Import Dependencies

In [None]:
# Load Pkgs
import spacy 

In [None]:
# Text Preprocessing Pkg
from spacy.lang.en.stop_words import STOP_WORDS
from string import punctuation

In [None]:
# Build a List of Stopwords
stopwords = list(STOP_WORDS)

In [None]:
stopwords

In [None]:
len(stopwords)

326

In [None]:
document1 = """Machine learning (ML) is the scientific study of algorithms and statistical models that computer systems use to progressively improve their performance on a specific task. Machine learning algorithms build a mathematical model of sample data, known as \"training data\", in order to make predictions or decisions without being explicitly programmed to perform the task.
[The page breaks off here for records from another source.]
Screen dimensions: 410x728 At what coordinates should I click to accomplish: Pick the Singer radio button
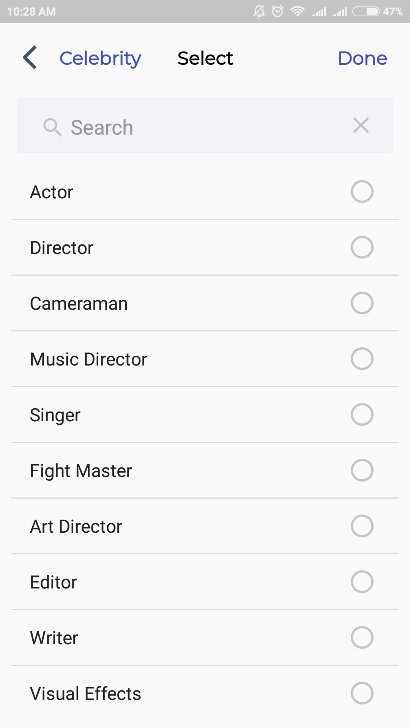click(x=362, y=414)
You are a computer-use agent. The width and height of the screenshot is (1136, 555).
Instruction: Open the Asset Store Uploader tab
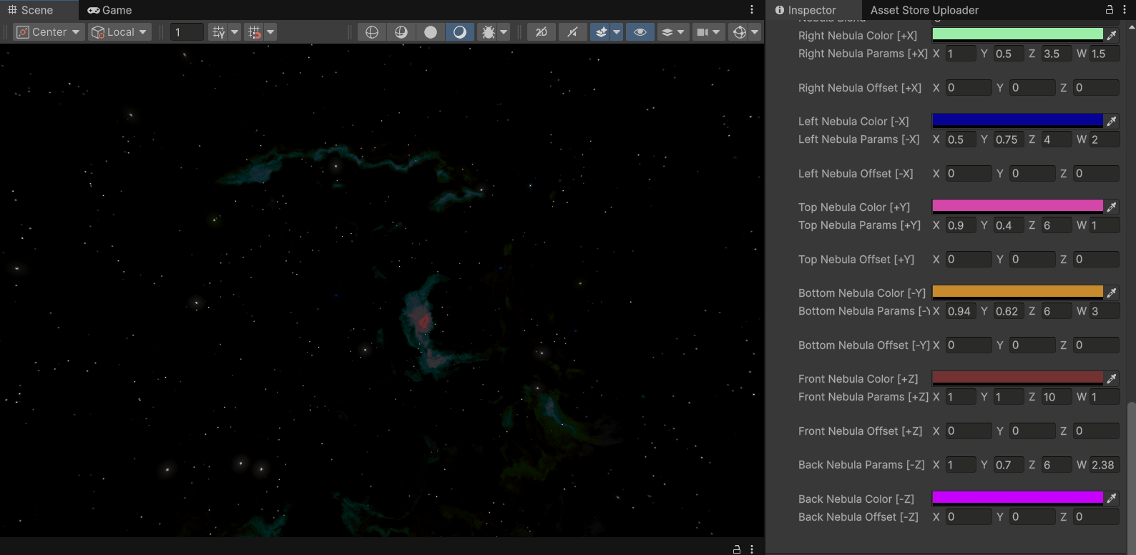coord(924,10)
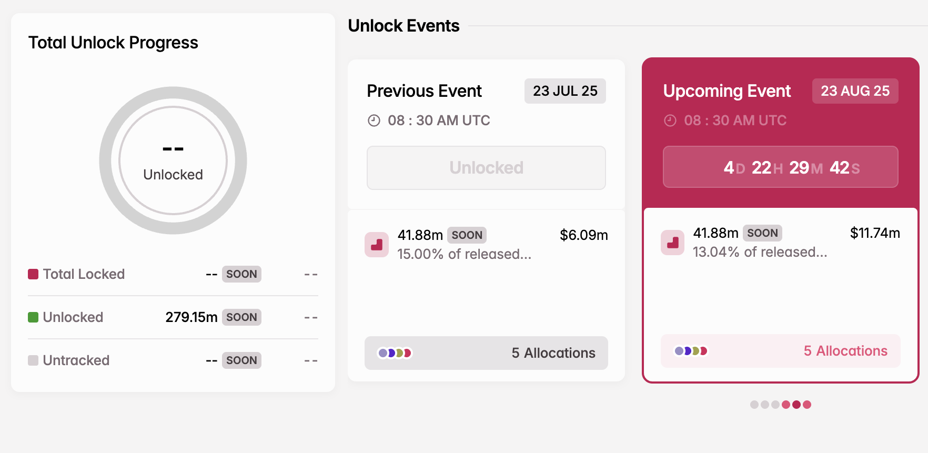Click the 23 JUL 25 date badge
928x453 pixels.
point(565,91)
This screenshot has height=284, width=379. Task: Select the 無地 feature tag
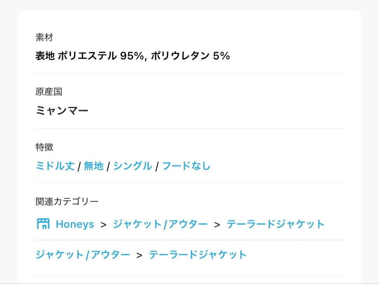(94, 166)
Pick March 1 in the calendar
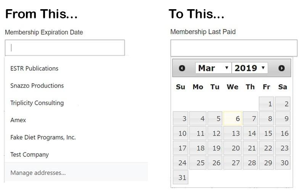305x191 pixels. 266,104
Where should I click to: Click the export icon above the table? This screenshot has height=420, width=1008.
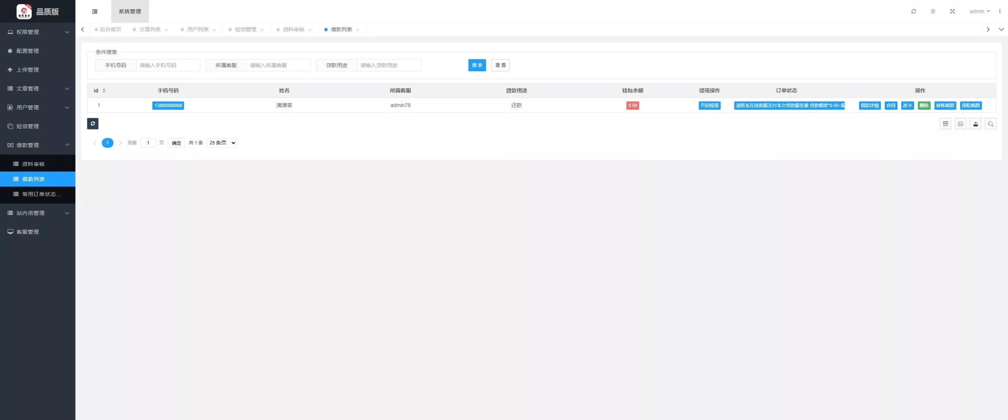pos(976,124)
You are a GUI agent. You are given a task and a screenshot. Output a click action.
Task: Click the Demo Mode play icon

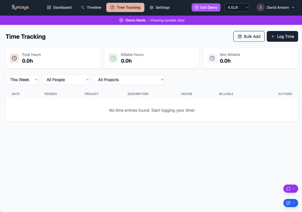(121, 20)
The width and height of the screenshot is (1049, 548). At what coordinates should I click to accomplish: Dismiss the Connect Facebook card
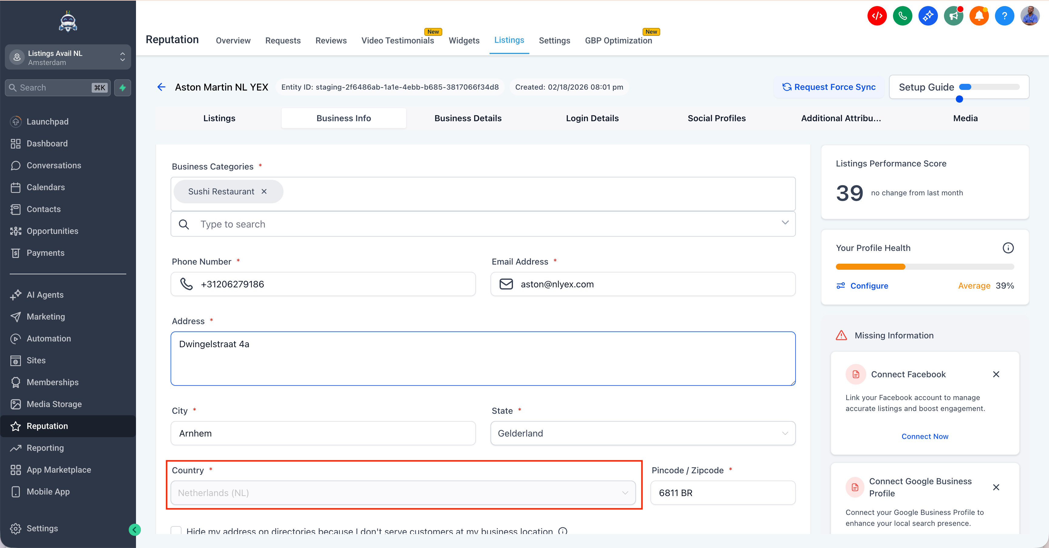coord(996,374)
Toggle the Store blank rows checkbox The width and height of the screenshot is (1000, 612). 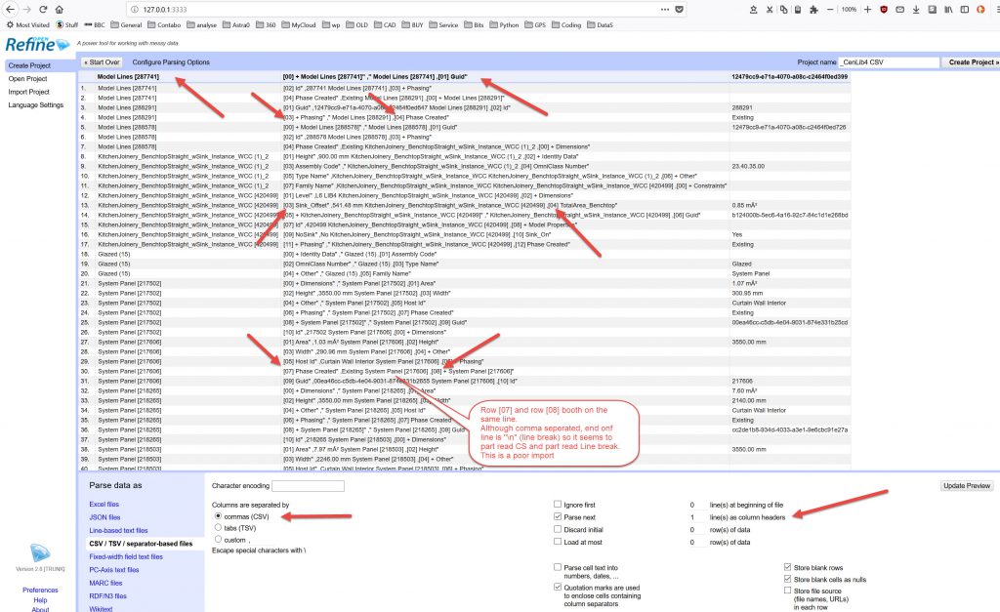coord(788,566)
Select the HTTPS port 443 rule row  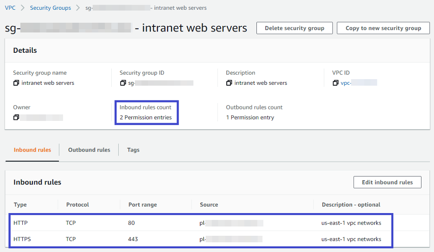point(201,239)
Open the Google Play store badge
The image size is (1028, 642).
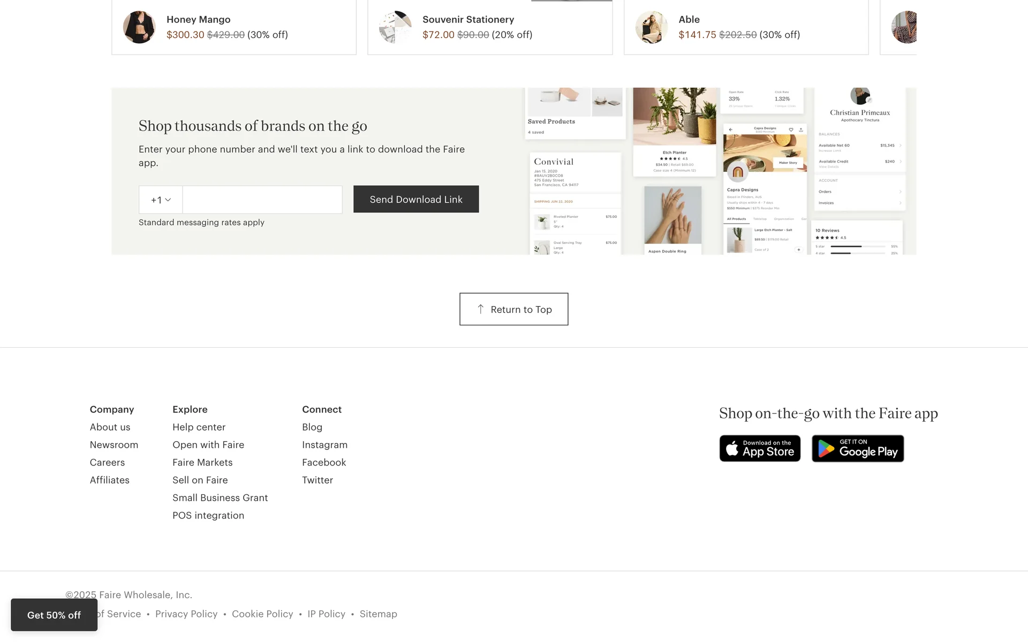pos(858,448)
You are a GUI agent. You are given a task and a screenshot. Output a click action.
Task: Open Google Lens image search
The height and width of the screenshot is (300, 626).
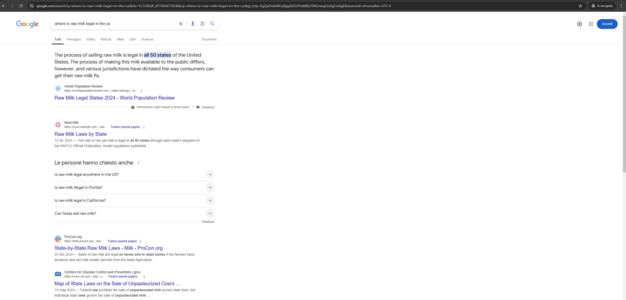click(x=203, y=24)
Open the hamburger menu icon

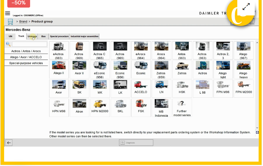click(x=8, y=13)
Machine learning algorithms are used in the applications of email filtering, detection of network intruders, and computer vision, where it is infeasible to develop an algorithm of specific instructions for performing the task. Machine learning is closely related to computational statistics, which focuses on making predictions using computers. The study of mathematical optimization delivers methods, theory and application domains to the field of machine learning. Data mining is a field of study within machine learning, and focuses on exploratory data analysis through unsupervised learning.In its application across business problems, machine learning is also referred to as predictive analytics."""

In [None]:
nlp = spacy.load('en')

In [None]:
# Build an NLP Object
docx = nlp(document1)

In [None]:
# Tokenization of Text
mytokens = [token.text for token in docx]

In [None]:
mytokens

Word Frequency Table

In [None]:
# Build Word Frequency
# word.text is tokenization in spacy
word_frequencies = {}
for word in docx:
    if word.text not in stopwords:
            if word.text not in word_frequencies.keys():
                word_frequencies[word.text] = 1
            else:
                word_frequencies[word.text] += 1

In [None]:
word_frequencies

Maximum Word Frequency

In [None]:
# Maximum Word Frequency
maximum_frequency = max(word_frequencies.values())

In [None]:
maximum_frequency

9

In [None]:
for word in word_frequencies.keys():  
        word_frequencies[word] = (word_frequencies[word]/maximum_frequency)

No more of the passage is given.